Dataset entries:

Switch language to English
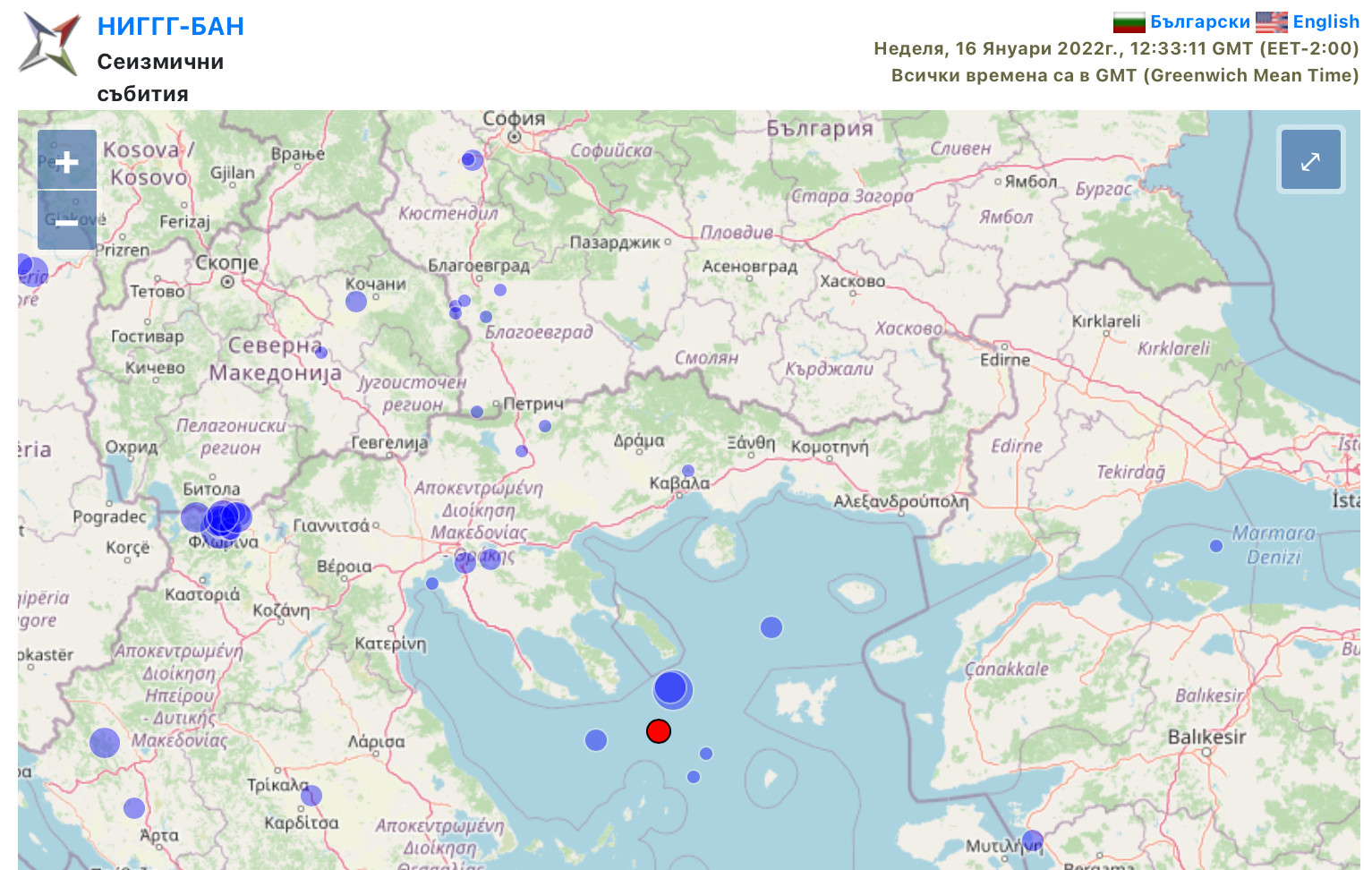 pyautogui.click(x=1325, y=22)
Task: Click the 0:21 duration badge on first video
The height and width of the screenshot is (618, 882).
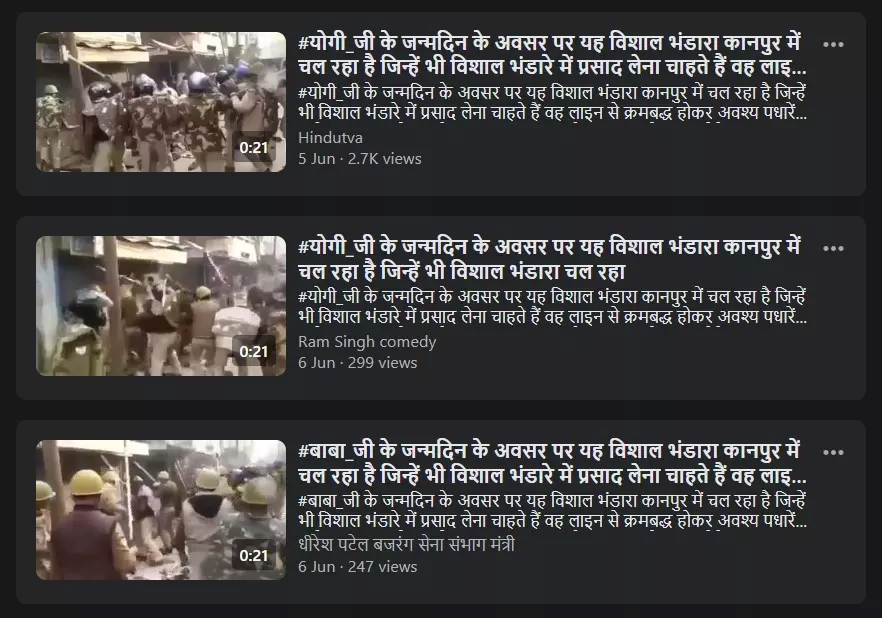Action: pos(254,148)
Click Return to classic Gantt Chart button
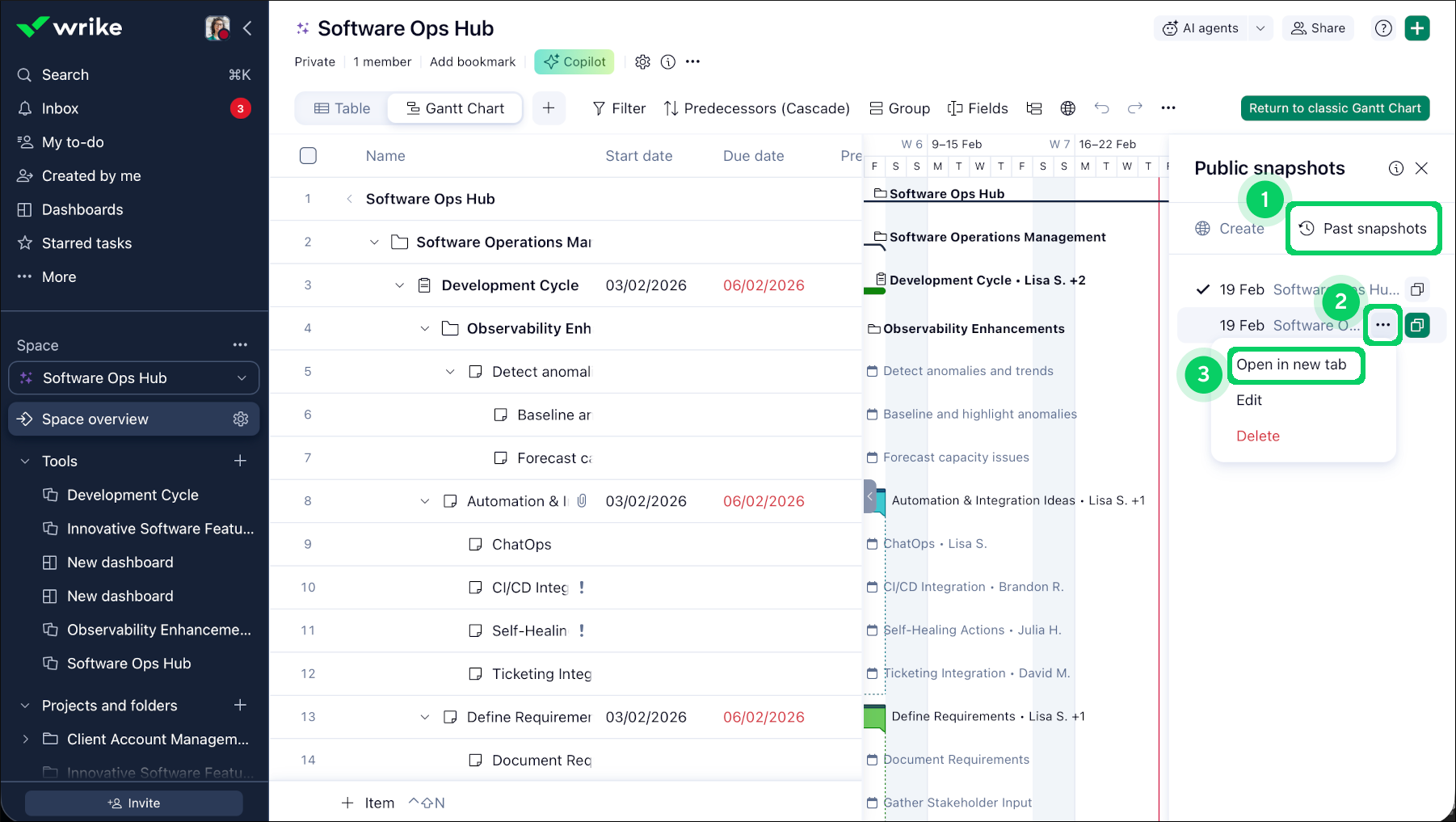1456x822 pixels. [1335, 108]
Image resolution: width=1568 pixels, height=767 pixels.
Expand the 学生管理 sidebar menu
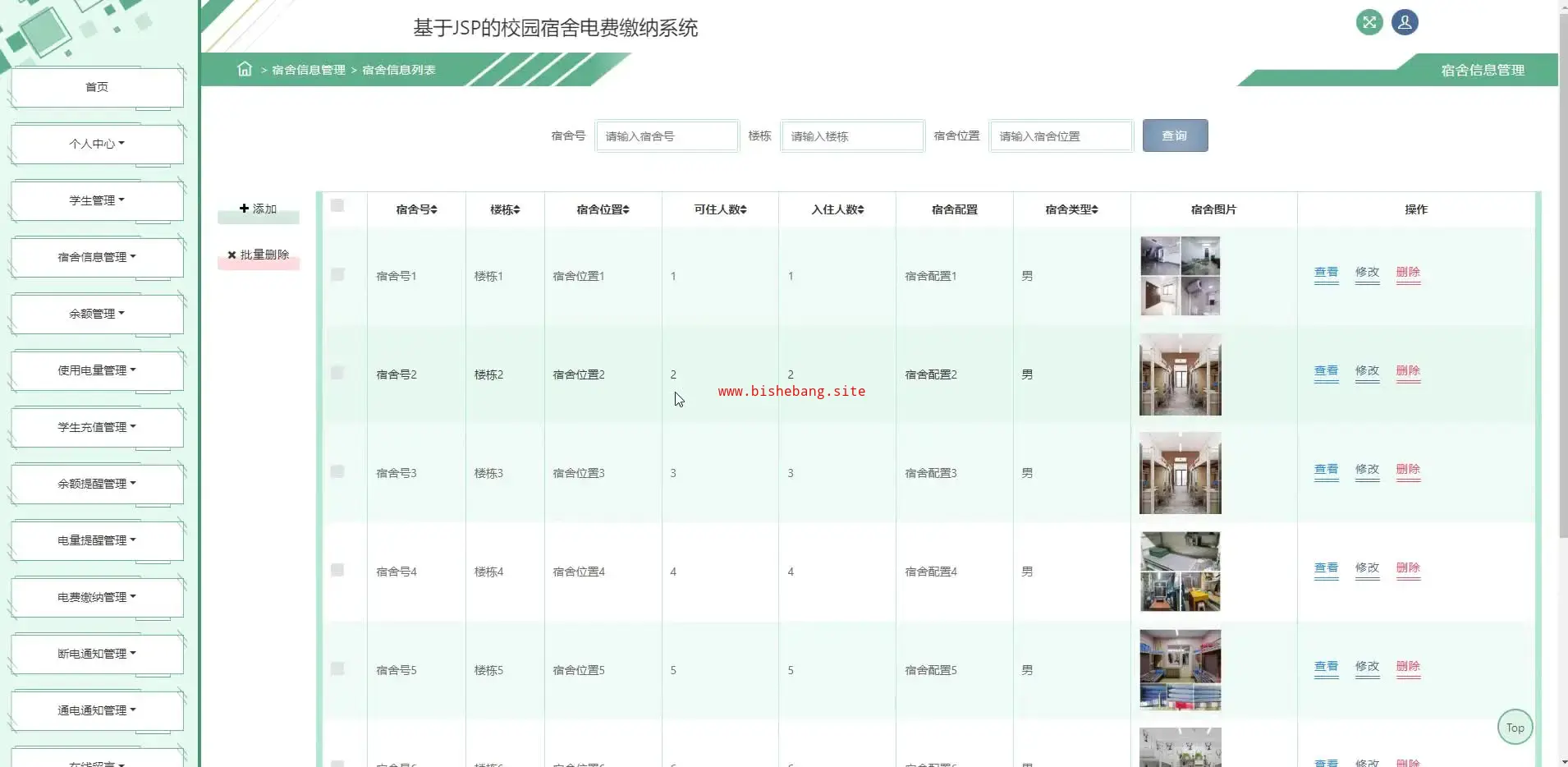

What the task requires. Without any pictures, reproduce exactly the lines from the line that contains "The height and" to the end of the entries above, both ends included.

Result.
The height and width of the screenshot is (618, 882).
Action: pos(254,148)
Click Return to classic Gantt Chart button
1456x822 pixels. [1335, 108]
Image resolution: width=1568 pixels, height=767 pixels.
Expand the 学生管理 sidebar menu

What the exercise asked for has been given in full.